For neuroscientists, treating "The Hard Problem of Consciousness" outside of bar-room speculation is a risky career move. This is why we have true doctors of philosophy, and why the philosophy paper "Neural Plasticity and Consciousness" by Susan Hurley and Alva Noë is a good thing. Hurley and Noë's thesis relates to some recent activity on WeAlone [1,2, maybe 3] , so I will attempt to summarize the article in a language that makes most sense to me.
First Hurley and Noë note that the "hard problem of consciousness" is equivalent to what they call an "absolute gap", i.e. "why should we assume that neural activity is solely responsible for conscious perception at all ?". My interpretation is that Hurley and Noë say "we can't, this is a leap of faith", and for the purposes of the paper accept as an axiom that neural activity corresponds to perception. The meat of the paper then, discusses why some neural activity should take on a particular quality, like seeing, and other neural activity should take on a distinct quality, like hearing.
Lately, I've been throwing around the term "neural topology" and "manifold structure" in an embarrassingly non-rigorous manner. I'd like to say "the topology of qualia acquires the topology of stimuli via learning of the intrinsic statistical structure of the stimuli, and in a sense, the stimulus stimulus model constitutes the nature of qualia", but this is vague. Hurley and Noë express, I believe, a similar sentiment clearly and without abusing terms from mathematics :
It is argued that the different characteristics of input activity from specific sources (visual vs. auditory) generate not just representational structure specific to that source but also source-specific sensory and perceptual qualities.

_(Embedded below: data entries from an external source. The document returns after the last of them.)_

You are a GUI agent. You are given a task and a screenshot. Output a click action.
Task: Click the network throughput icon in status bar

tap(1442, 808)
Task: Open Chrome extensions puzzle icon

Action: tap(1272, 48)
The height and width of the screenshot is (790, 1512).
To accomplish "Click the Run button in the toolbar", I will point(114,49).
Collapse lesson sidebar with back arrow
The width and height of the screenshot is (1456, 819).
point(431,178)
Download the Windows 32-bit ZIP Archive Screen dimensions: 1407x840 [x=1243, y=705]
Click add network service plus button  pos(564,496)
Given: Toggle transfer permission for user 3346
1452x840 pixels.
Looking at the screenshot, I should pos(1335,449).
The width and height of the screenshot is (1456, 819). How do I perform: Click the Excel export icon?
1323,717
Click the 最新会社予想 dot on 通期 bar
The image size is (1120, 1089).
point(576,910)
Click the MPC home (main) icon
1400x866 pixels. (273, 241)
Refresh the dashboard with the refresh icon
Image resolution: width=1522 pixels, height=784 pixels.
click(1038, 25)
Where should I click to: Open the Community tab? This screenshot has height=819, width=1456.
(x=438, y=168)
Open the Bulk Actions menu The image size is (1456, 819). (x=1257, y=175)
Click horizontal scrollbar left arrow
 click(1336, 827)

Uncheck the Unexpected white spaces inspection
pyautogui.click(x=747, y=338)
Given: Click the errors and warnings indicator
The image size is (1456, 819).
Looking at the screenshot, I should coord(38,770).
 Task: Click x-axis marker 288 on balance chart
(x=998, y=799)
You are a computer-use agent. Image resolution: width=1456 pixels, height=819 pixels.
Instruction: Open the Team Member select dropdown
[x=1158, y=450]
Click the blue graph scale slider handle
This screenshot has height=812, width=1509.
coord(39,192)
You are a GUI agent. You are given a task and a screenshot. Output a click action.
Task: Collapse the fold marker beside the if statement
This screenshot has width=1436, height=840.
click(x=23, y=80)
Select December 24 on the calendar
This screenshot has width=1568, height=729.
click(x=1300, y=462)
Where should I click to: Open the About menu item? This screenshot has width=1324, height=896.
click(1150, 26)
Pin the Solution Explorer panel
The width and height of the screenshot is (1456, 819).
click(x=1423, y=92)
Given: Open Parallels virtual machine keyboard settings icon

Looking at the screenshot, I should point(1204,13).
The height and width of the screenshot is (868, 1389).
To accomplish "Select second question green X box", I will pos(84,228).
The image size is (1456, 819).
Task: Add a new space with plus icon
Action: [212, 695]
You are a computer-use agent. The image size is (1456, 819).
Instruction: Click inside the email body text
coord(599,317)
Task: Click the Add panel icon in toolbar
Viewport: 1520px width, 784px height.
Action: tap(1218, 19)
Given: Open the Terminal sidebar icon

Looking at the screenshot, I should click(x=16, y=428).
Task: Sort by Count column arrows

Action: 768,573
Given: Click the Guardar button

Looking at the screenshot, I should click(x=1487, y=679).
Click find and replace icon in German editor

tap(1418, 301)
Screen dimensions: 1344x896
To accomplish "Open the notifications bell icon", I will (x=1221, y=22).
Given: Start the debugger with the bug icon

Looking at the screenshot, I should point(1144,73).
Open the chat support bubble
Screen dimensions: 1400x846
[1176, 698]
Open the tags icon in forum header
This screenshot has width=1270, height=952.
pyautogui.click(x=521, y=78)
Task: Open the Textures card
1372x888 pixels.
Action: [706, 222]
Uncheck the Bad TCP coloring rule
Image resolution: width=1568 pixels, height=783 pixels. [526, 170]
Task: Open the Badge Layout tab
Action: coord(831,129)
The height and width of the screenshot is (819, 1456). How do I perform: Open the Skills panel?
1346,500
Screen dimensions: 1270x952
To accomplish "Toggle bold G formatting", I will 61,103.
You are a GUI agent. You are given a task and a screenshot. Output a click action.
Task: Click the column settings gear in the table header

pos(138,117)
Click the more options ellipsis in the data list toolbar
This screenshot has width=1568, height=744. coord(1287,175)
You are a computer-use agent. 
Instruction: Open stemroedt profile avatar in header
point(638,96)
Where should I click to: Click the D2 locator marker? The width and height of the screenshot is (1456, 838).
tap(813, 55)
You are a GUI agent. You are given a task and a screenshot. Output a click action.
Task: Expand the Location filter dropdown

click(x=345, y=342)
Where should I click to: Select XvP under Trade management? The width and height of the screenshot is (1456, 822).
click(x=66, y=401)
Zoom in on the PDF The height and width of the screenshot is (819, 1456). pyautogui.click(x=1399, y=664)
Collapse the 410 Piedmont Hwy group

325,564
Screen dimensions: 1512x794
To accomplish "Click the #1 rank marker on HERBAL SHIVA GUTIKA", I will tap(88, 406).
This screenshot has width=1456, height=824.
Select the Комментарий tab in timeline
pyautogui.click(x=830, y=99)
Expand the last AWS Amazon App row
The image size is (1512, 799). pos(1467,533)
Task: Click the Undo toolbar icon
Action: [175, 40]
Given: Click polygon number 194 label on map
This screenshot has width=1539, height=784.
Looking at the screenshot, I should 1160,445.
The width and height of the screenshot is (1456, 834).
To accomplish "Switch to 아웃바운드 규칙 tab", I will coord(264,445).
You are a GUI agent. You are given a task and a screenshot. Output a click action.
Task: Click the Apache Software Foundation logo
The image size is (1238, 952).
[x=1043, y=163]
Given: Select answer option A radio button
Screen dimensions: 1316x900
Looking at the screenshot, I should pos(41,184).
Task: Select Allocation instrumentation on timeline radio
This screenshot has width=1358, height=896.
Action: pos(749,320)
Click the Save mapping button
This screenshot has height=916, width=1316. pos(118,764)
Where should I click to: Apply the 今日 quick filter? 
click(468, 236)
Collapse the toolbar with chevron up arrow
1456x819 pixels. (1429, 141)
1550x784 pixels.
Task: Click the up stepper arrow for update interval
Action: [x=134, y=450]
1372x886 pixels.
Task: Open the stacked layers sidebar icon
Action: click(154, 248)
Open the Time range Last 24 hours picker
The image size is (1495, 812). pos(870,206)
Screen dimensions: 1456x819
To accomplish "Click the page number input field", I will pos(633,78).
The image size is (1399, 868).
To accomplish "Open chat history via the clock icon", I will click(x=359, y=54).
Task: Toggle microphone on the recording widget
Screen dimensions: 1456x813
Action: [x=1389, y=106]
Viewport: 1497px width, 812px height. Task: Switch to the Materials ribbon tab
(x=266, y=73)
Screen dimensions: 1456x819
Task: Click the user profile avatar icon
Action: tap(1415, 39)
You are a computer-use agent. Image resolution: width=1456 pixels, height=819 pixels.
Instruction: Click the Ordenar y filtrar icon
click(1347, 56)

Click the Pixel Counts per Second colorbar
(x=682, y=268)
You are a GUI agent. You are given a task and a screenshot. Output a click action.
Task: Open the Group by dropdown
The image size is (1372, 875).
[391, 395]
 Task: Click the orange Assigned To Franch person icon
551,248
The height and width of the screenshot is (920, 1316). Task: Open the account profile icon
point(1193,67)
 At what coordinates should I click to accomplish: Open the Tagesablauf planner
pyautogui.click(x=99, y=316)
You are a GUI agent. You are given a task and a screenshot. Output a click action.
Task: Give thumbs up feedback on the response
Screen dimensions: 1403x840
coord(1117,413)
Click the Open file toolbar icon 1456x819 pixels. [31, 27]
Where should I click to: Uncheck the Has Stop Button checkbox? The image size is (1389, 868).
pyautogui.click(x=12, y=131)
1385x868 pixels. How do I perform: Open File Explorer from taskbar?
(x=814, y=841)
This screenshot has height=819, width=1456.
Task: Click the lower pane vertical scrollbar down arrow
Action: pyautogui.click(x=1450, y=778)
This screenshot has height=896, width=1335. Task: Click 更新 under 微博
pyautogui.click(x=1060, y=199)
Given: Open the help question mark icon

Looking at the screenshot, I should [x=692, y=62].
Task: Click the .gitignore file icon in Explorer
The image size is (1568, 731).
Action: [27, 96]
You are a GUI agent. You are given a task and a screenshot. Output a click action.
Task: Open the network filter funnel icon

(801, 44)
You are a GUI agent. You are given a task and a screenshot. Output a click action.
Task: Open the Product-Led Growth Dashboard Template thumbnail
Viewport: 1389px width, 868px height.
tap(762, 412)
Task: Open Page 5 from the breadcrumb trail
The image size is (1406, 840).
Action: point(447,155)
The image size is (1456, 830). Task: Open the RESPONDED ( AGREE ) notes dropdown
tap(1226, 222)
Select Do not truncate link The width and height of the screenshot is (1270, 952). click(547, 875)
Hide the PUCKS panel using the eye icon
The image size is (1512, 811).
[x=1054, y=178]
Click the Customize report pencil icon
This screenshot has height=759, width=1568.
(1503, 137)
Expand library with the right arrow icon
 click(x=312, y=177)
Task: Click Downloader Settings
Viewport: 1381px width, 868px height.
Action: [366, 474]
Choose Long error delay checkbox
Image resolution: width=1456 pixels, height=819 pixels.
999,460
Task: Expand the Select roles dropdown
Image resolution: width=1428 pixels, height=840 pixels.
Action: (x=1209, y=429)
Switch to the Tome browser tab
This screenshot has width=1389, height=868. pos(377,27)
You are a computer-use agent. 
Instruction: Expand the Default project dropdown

That is to say, when the brain learns the topology of stimuli ( possibly in union with the topology of motor outputs as they modify stimuli ), the brain acquires the qualia corresponding to said stimuli.
Earlier we talked about the possibility of defining an algebraic structure representing the shape of information coded in the brain. The take-away point was that it might be possible to rigorously say "these two areas have effectively the same abstract structure, since you can relate them by some structure preserving relationship". The Hurley and Noë paper provides anecdotes which suggest that, when two physically distinct neural circuits have the same abstract structure (topology), then the subjective experience (qualia) are also the same. Specifically, they discuss experiments in which blind patients were able to acquire visual qualia through a tactile stimulation device that translates camera images into stimulation of the skin.
After a period of adaptation (as short as a few minutes), subjects report perceptual experiences that are distinctively non-tactile and quasi-visual. … However, Bach-y-Rita emphasizes that the transition to quasi-visual perception depends on the subject’s exercising active control of the camera. … Perceivers can acquire and use practical knowledge of the common laws of sensorimotor contingency that vision and TVSS-perception share. For example, as you move around an object, hidden portions of its surface come into tactile-visual view, just as they would if you were seeing them."
This experiment suggests that giving a system a new topology induces qualia of that topology, and that learning the new topology does not necessarily require expensive and lengthly re-wiring. That camera control was necessary for inducing visual qualia from tactile stimulation suggests that the structure of visual stimuli and the experience of seeing must necessarily incorporate how our actions : movement of the eyes and head, and translation in space, alter the content of visual stimuli. Thus, when we talk about the "topology" of a stimulus, we must also incorporate how our actions change the stimulus (how our motor operators transform the stimulus space).
Hurley and Noë cover a number of other interesting anecdotes, including what happens when the brain fails to adapt its structure to reality, and pointing out that, in a left-right reversal of vision, reversing the interpretation of visual data is topologically equivalent to reversing the coordinates of motor output and proprioception, such that many different possible explanations of neural adaptation may be topologically equivalent.
So, I really do feel like, if we can make this notion of "neural topology*" more rigorous, we will have a satisfying answer to the portion of "the hard problem" that is amenable to scientific and mathematical investigations.
*neural topology : the idea that, in high dimensional sensory spaces, the distribution of probable stimuli occupy a reduced subset of said high dimensional space, and that one can move about this subset in a differentiable manner to transition smoothly between probable stimuli. This is a vague notion. It is related to "statistical structure" and "manifold", although I should note that we don't have enough information to say that the space of probably sensory-motor states is actually a manifold.